Assigned task - Where the entries below show "The image size", begin there and print that line and all following lines exactly, through the last, omitting pictures.

Stored items from a collection
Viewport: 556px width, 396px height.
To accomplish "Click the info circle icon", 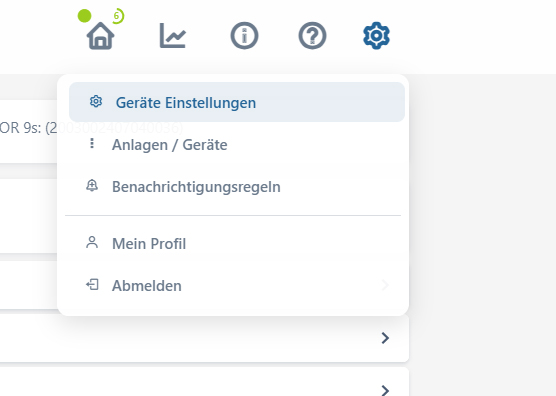I will [244, 35].
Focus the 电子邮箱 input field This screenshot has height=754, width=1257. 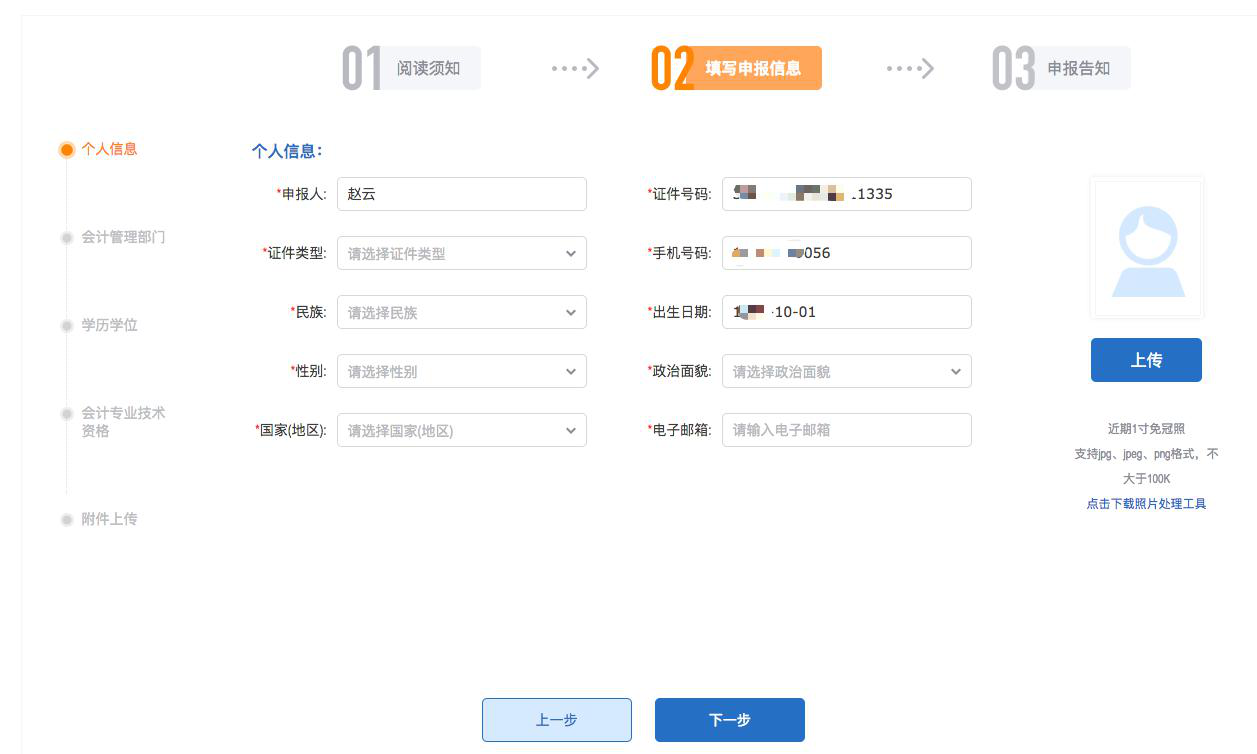point(846,430)
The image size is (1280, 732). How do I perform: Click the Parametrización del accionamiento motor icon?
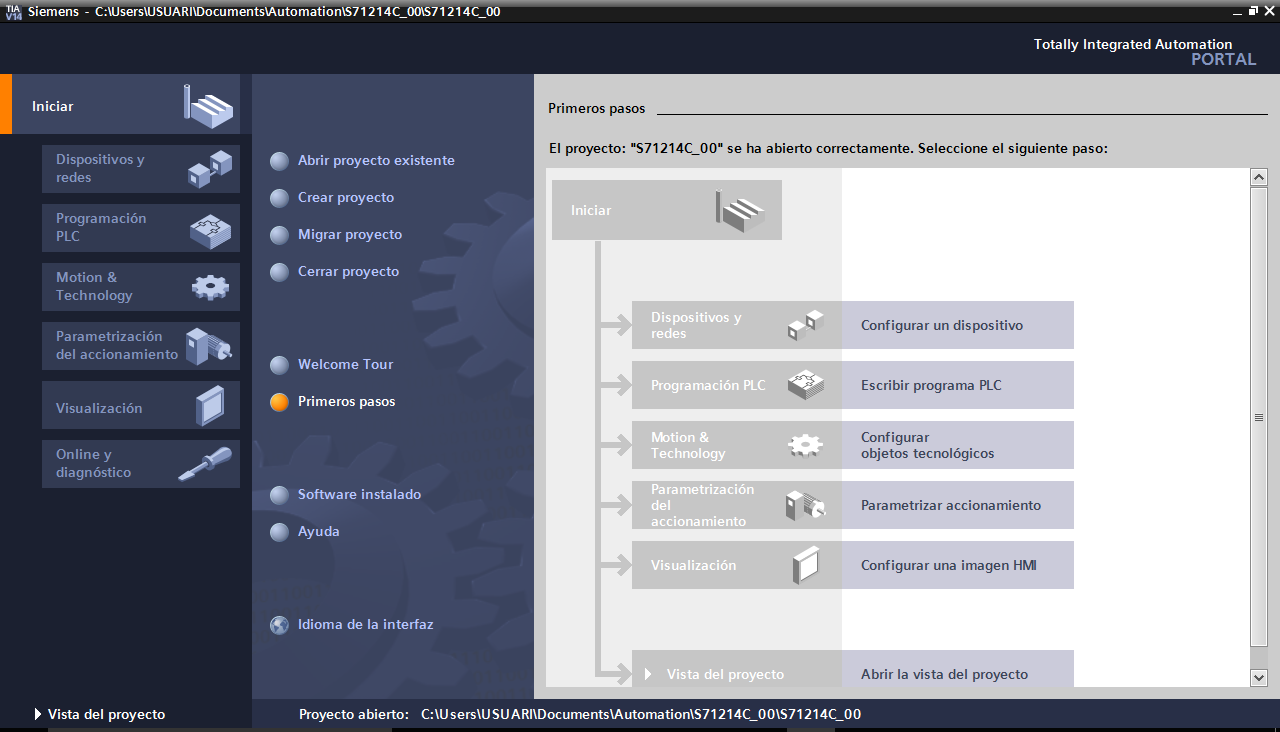209,346
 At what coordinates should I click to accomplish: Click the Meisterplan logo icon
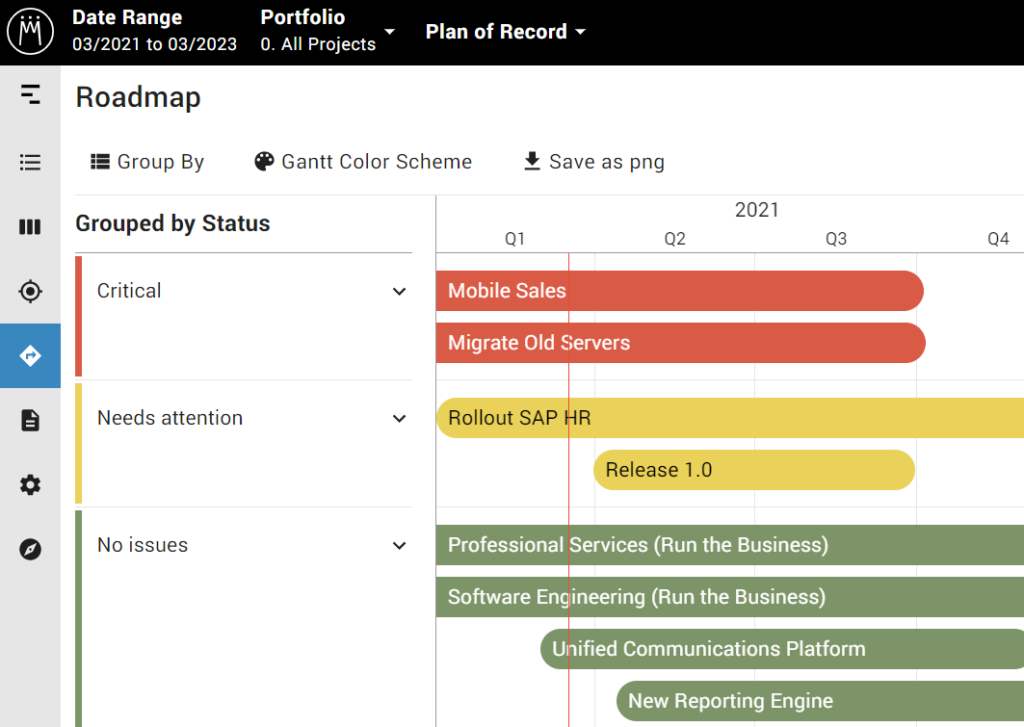[x=30, y=32]
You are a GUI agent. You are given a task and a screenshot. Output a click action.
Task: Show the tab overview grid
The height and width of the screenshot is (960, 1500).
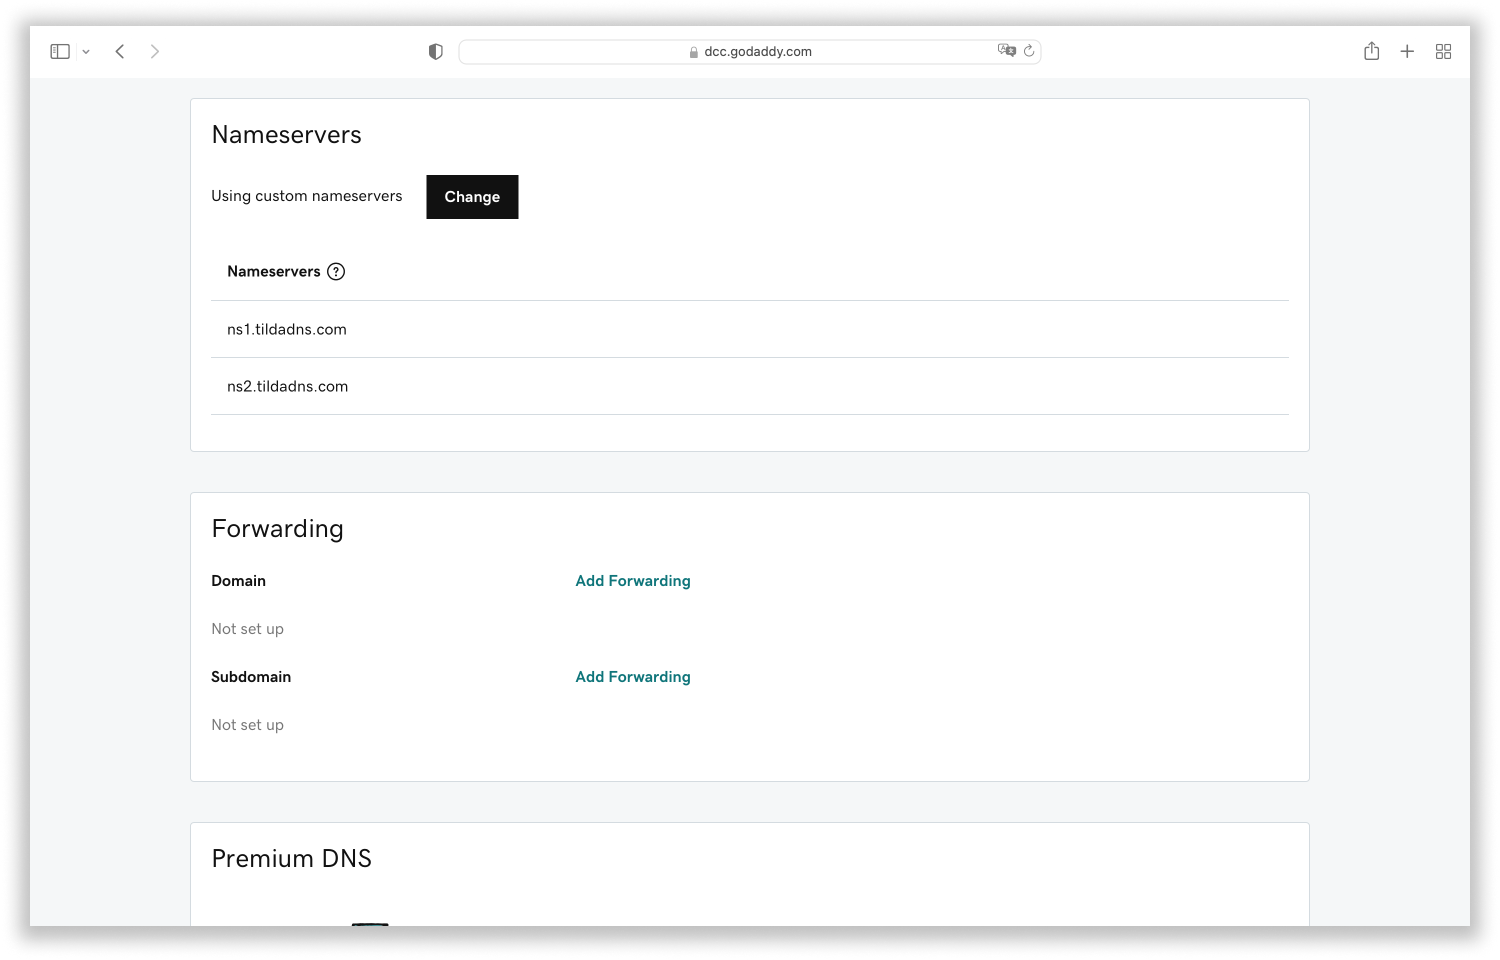pos(1443,51)
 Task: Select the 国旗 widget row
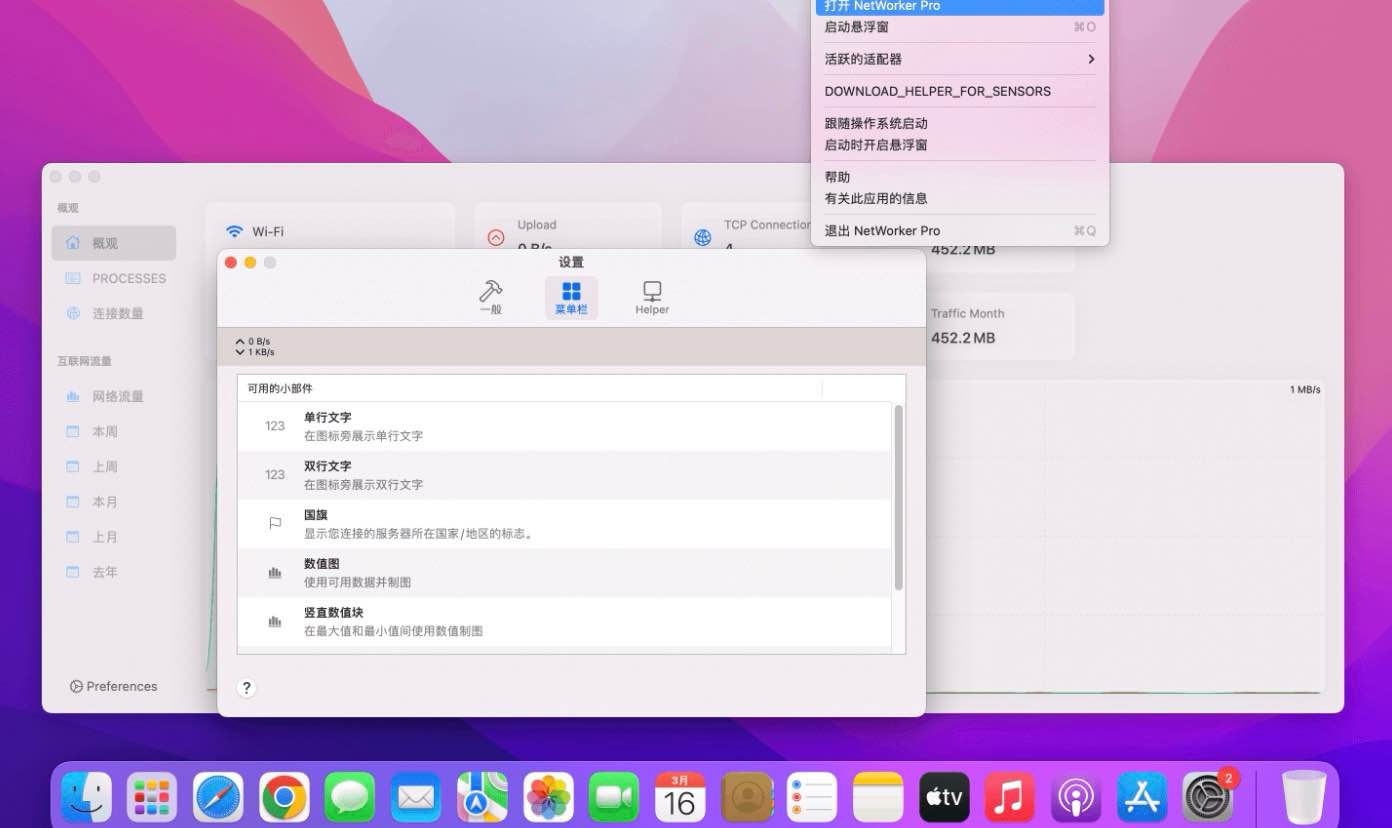564,524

Answer section -
The image size is (1280, 732). How do I perform: Click the Parametrización del accionamiento motor icon?
209,346
 At what coordinates should I click to accomplish: Click the Meisterplan logo icon
[x=30, y=32]
You are a GUI agent. You are given a task and a screenshot. Output a click action.
Task: Show the tab overview grid
The height and width of the screenshot is (960, 1500).
pos(1443,51)
 Task: Select the 国旗 widget row
564,524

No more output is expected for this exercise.